There were a lot of great speakers, including Sara Robinson from Firebase and Vincent Woo from CoderPad, but here I’m going to discuss a little about what RethinkDB demoed.

In case you’re not familiar, RethinkDB is a JSON data store similar in some ways to MongoDB. The comparison has been done to death so I won’t rehash as it’s easy to Google, I want to talk here about some new features that RethinkDB has been introducing which I find very innovative.

http as a query (HaaQ)

RethinkDB just introduced a new feature that allows users to query APIs directly from their “Data Explorer” view (which is amazingly cool by the way, you should check it out - I really wish there was a demo of it online for people to play with).

It’s called http and it’s a part of ReQL, their query language. What it does is connect to a remote server to retrieve JSON, which you can then dump into RethinkDB directly and/or query with a very expressive query language (the ReQL API is based on JavaScript so it contains many familiar patterns, however there are many bindings for other languages as well). This task traditionally is done using a scripting language like Ruby, Perl, or Python to keep the feedback loop tight, but being able to do it directly from Rethink makes the feedback loop even tighter.

I suspect this sort of mutation will be a winning one in the end. Just thinking about the possibilities, it reminded me of many times where I had to do some sort of straightforward data manipulation task based on external data and I was forced to reach for Python et al. for their networking capabilities. It’s really interesting to, say, be able to very quickly access information from APIs such as who are the top committers for your project on GitHub, what are your most popular submissions to /r/javascript, and so on, and then query that information in a very richly interactive and intuitive manner.
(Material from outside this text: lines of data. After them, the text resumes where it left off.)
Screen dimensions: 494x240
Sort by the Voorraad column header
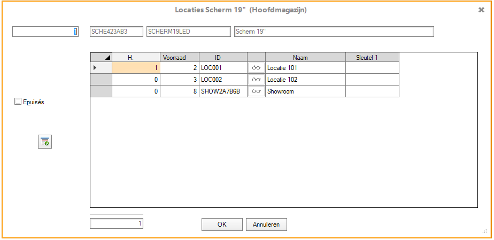coord(179,57)
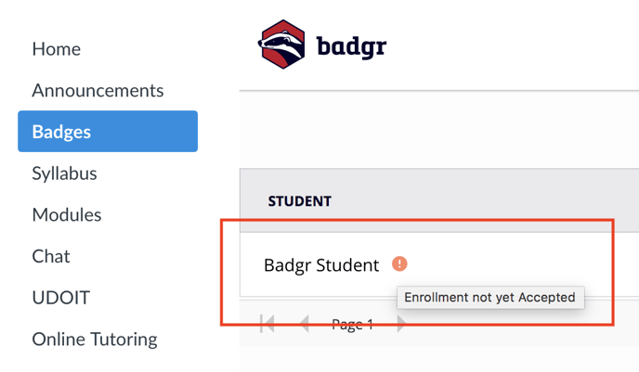Click the orange enrollment warning icon
639x372 pixels.
click(x=399, y=263)
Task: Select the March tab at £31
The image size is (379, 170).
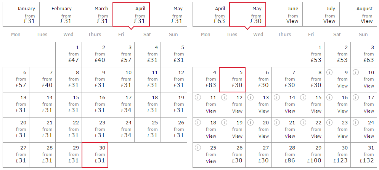Action: (95, 14)
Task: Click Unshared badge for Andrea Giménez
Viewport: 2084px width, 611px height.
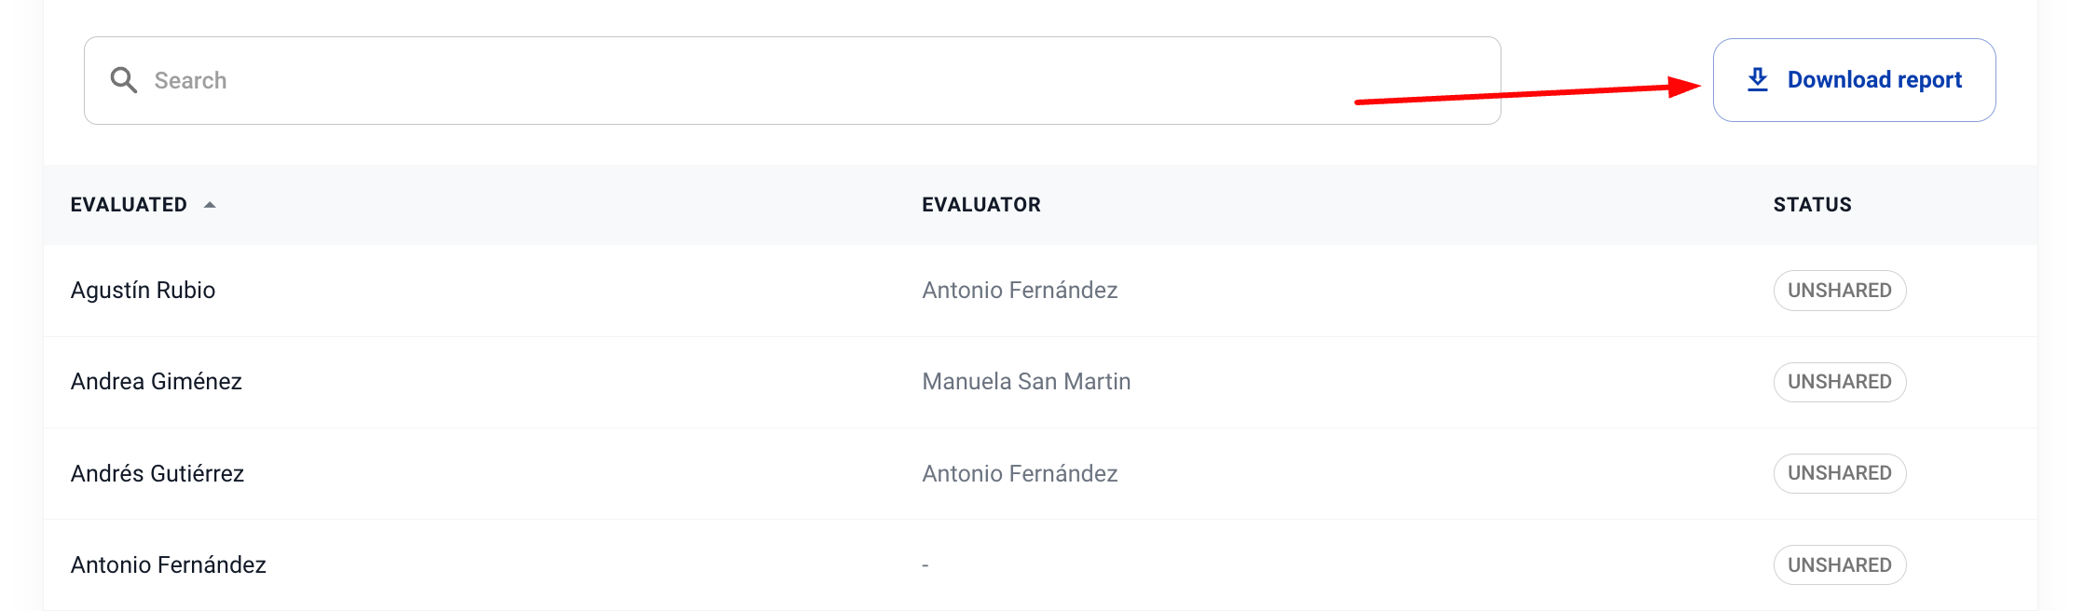Action: pyautogui.click(x=1839, y=382)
Expect to see more http-as-a-query (HaaQ) and similar features popping up in technologies the future.

changefeeds

Now this is really fascinating. You can set a query so that, when changes occur to it, your program gets notified.

Why is this useful? For starters, a given client can subscribe to be notified when a value changes with another user (their score increased, they got further along the map, they typed something in to the document, etc.).
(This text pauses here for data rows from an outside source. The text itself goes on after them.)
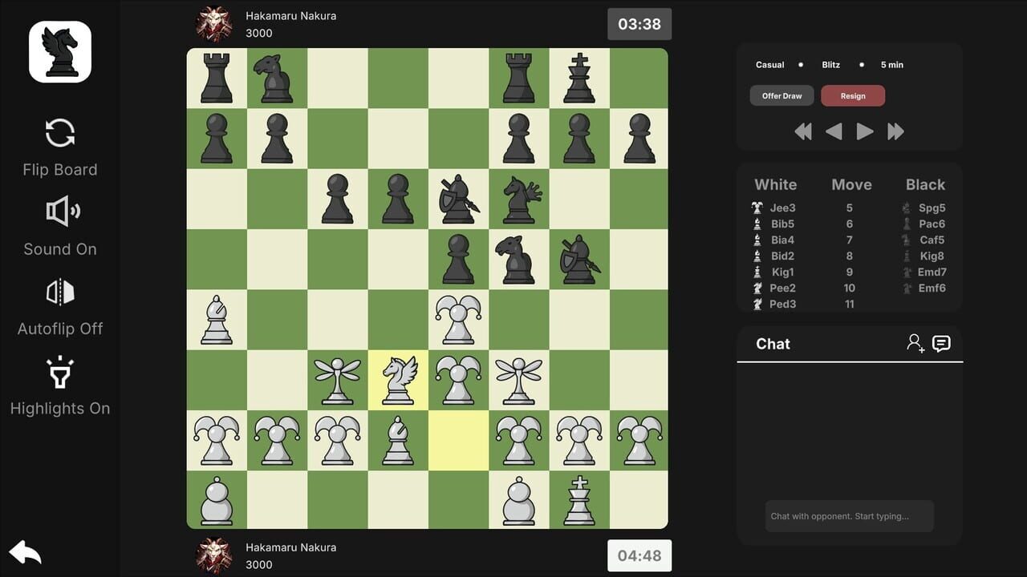Click the Blitz mode label
Screen dimensions: 1027x577
coord(830,65)
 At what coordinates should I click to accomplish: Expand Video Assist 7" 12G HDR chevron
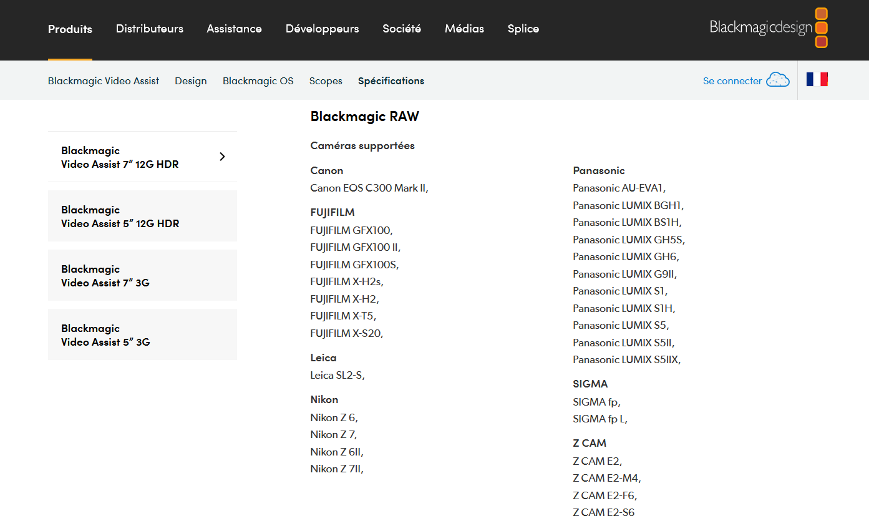point(223,157)
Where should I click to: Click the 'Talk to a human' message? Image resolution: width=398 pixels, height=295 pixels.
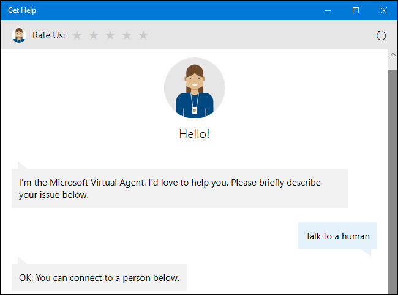[x=337, y=236]
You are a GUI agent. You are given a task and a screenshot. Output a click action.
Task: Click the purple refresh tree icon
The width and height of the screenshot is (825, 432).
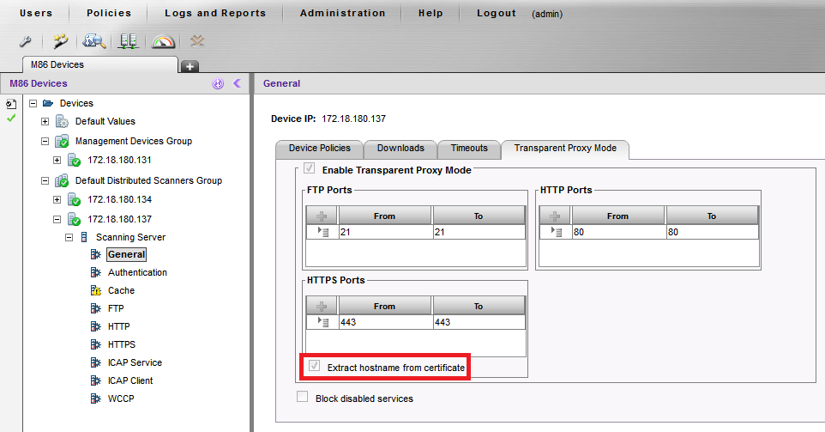click(x=218, y=83)
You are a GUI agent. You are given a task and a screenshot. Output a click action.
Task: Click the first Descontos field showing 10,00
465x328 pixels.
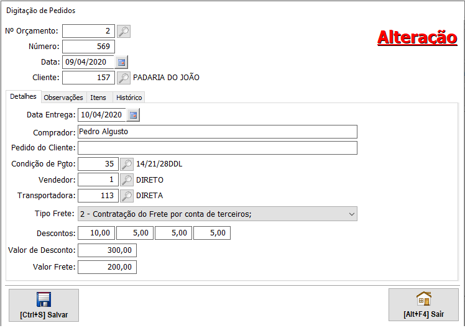pos(96,233)
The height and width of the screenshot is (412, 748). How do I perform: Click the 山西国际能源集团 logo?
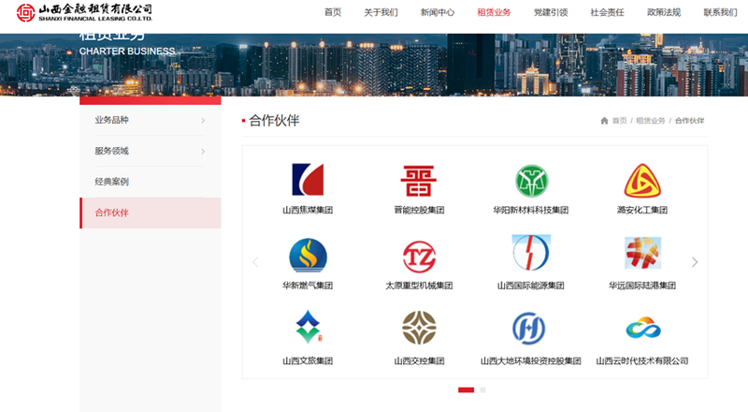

feed = r.table('users').changes().run(conn)
for change in feed:
    print change

I imagine doing this in a Goroutine or a similar type of lightweight thread.
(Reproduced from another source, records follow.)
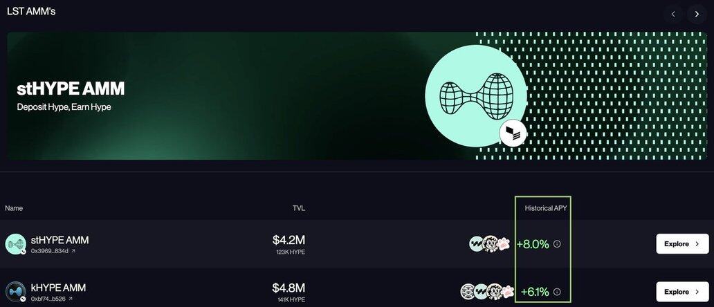Click the striped circle icon in the kHYPE row
The image size is (714, 307).
[x=468, y=292]
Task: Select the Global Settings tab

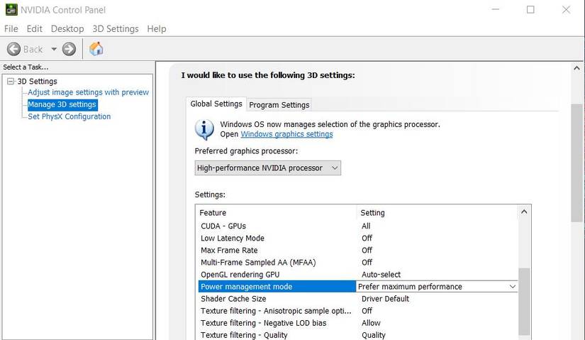Action: 216,104

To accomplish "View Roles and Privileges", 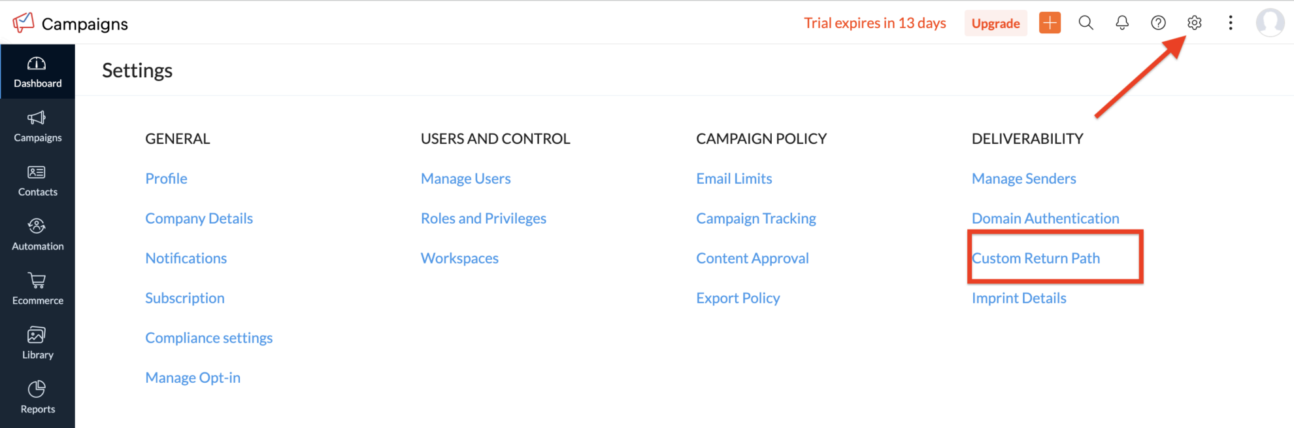I will (484, 218).
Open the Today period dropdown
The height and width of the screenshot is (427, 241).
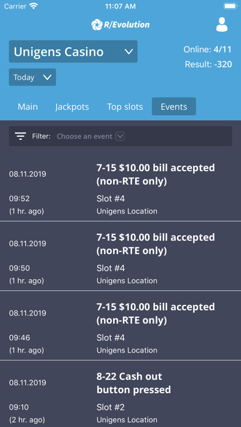click(x=33, y=77)
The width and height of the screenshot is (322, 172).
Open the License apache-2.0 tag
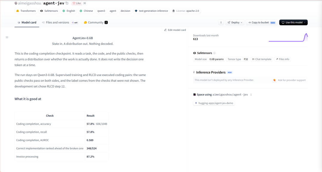[x=186, y=11]
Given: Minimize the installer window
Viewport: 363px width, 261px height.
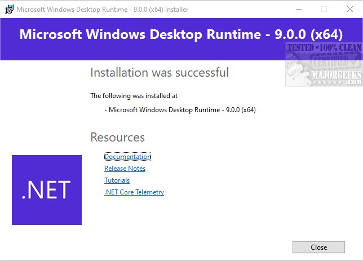Looking at the screenshot, I should [298, 9].
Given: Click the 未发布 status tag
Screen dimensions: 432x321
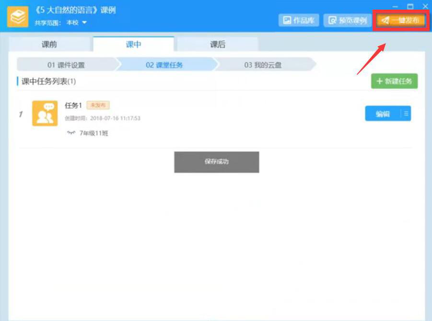Looking at the screenshot, I should click(98, 105).
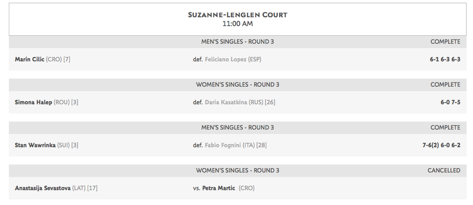Open Anastasija Sevastova player link
473x205 pixels.
coord(43,188)
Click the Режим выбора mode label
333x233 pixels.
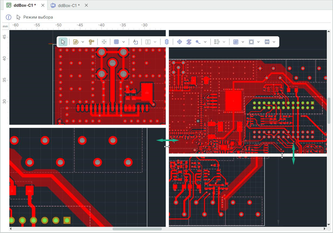[x=38, y=17]
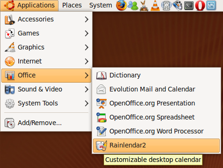
Task: Launch VLC cone icon in panel
Action: 155,6
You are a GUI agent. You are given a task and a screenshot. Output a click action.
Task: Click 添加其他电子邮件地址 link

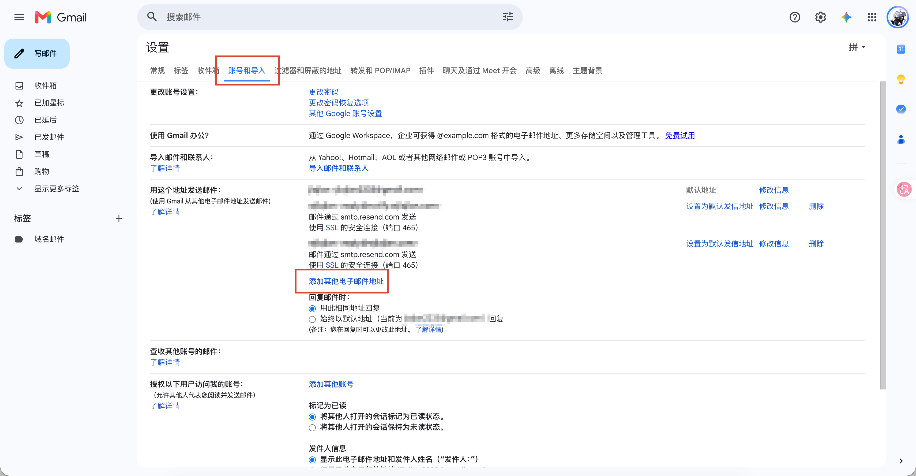tap(346, 281)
And perhaps more interestingly, you can also subscribe to just a certain kind of event (e.g. the user’s gotten a new high score):

r.table('scores').changes().filter(
    lambda change: change['new_val']['score'] > change['old_val']['score']
)['new_val'].run(conn)

Nice! In the kind of industry sweep that we’re seeing towards applications which are reactive (I think of them as “springy” or “spongey”) vs. applications which are sluggish and imperative, this kind of feature will prove invaluable. I’m especially keen to see when they have it working with aggregate functions (if I recall correctly eventually it will work with any function parallelizable with Map/Reduce). Imagine getting notifications every time some kind of complex-to-calculate performance metric changed, or a real-time visualization of data that is constantly being re-crunched on the fly.

fin

I was really impressed with Rethink’s new features and I think they represent a bold new direction for things. It would have been easy to play it safe and stick to existing features but instead Rethink is really trying to shake things up around how we think about data : storing it, querying it, and delivering it to the end user in real-time.